Nota de Conjuntura #28: A bola está com o governo
A principal pergunta no interior do campo progressista é como neutralizar a influência da extrema-direita na consciência das massas trabalhadoras. Muitos sugerem a necessidade de um longo trabalho educativo de caráter civilizatório, capaz de forjar uma consciência política impermeável a essa influência, acompanhado da formação de uma frente democrática. Em resumo essa concepção conclui que a ascensão da extrema-direita se deve a uma falta de ilustração do povo. É uma concepção elitista que ignora a situação real da classe trabalhadora brasileira e suas demandas por reformas de caráter igualitário, menosprezadas pela classe dominante e seu sistema político.
A potência do discurso conservador se aproveita da destruição do tecido social causada pelo ultraliberalismo. É o desemprego, os baixos salários, a péssima qualidade dos serviços públicos, a destruição dos mínimos direitos sociais, etc., com o consequente ressentimento e desesperança, quem aumenta a audiência do discurso proto-fascista. Neutralizar sua influência exige enfrentar as políticas de ajuste ultraliberal e abandonar a ideia de que o horizonte da esquerda é gerir de maneira “humanizada” um capitalismo que exclui as massas trabalhadoras de qualquer ganho material significativo.
Orientados por essa concepção de que faltaria ao povo consciência democrática e ilustração intelectual, setores progressistas se perguntam se na atual conjuntura haveria espaço para o governo aplicar uma política que enfrente a agenda ultraliberal. A pesquisa divulgada semana passada pela Genial-Quaest mostra que no universo dos pesquisados, o governo conta com apoio significativo para emplacar uma agenda mínima de importantes mudanças econômicas.

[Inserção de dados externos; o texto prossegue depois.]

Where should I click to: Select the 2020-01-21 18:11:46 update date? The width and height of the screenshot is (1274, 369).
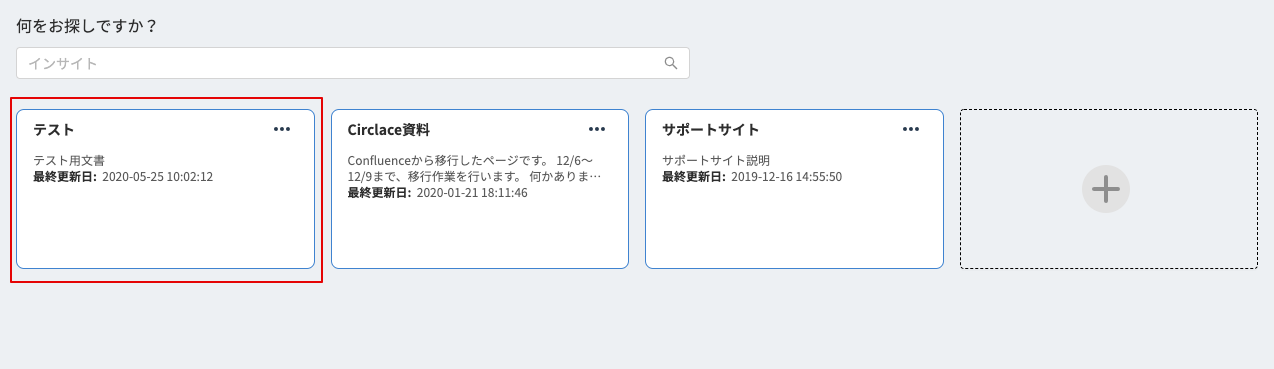(472, 192)
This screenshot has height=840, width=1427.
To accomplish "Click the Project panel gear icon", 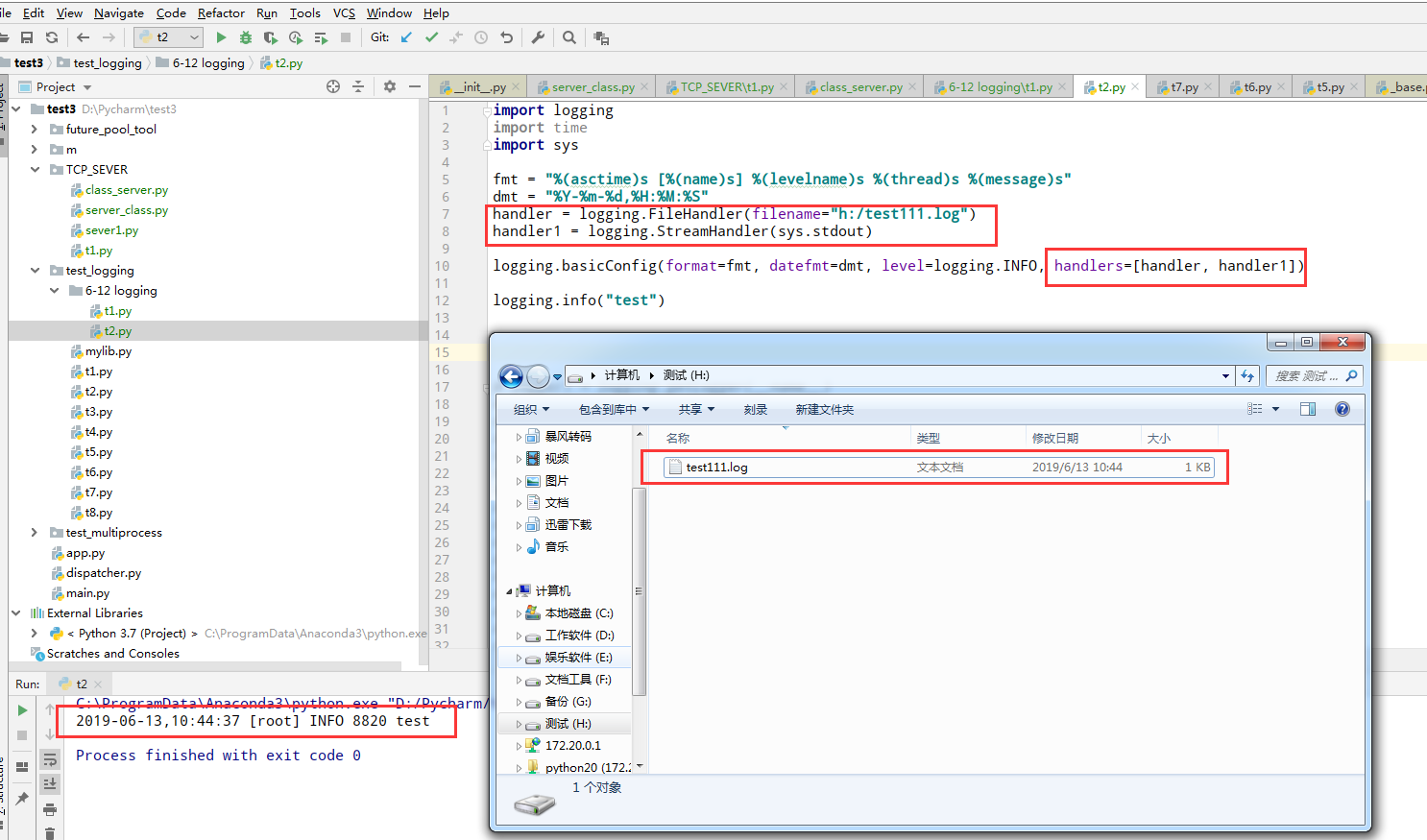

Ainda que haja uma sensação de piora no quadro econômico e de diminuição do poder de compra, a popularidade de Lula cresceu. A causa desse paradoxo talvez seja o fato de Lula ter se exposto e se posicionado de maneira mais enfática sobre questões importantes na conjuntura. Sua crítica à política de juros do Banco Central é apoiada por 66%; a defesa do aumento do salário mínimo acima da inflação por 90%; e a ideia de que o governo não deve satisfação ao mercado, mas aos mais pobres, é apoiada por 67%. Entre os eleitores de Bolsonaro, 51% concordam com as críticas de Lula à política de juros do Banco Central. Ainda que não tenha sido objeto da pesquisa é possível que a posição do governo, especialmente de Lula, contra o “PL do estupro” e a Emenda Constitucional que privatiza as praias, ambas apresentadas pela bancada de extrema-direita, alvo de grande rechaço popular, tenha ajudado.
Diferente do que certa esquerda ilustrada tenta apresentar, a pesquisa mostra que não se sustenta a ideia de que a consciência popular estaria tomada em termos absolutos pelo conservadorismo. Como tudo numa sociedade dividida em classes, a consciência da massa trabalhadora, num cenário de refluxo da luta de classe, é marcada por contradições. A tese do “pobre de direita”, defendida por setores progressistas é não só arrogante e preconceituosa, como justifica políticas de governo marcadas pelo esforço da conciliação de classe.
O resultado da pesquisa revela a existência, no seio do povo, de importantes reservas de apoio popular ao governo, quando este se posiciona em pautas contrárias ao liberalismo econômico. É importante destacar que esse apoio se situa nos estratos mais empobrecidos da massa trabalhadora: pessoas com renda familiar de até 2 salários mínimos (69%); entre os nordestinos (69%); entre os pardos e negros (59%).
A neutralização da influência da extrema-direita depende de se avançar numa pauta de melhoria das condições de vida do povo. Para isso, o governo precisa transformar o discurso crítico em ação concreta, o que até agora não vimos. Exemplo está no anúncio de corte de R$ 26 bilhões programados pelo governo no orçamento de 2026, após semanas de embate com Campos Neto por causa da política de juros do BC.
A bola está com o governo. Há espaço político para enfrentar o campo liberal-fascista. Mas depende dele a sinalização de que é preciso lutar contra o “mercado” e mobilizar sua base social de apoio para lhe dar sustentação.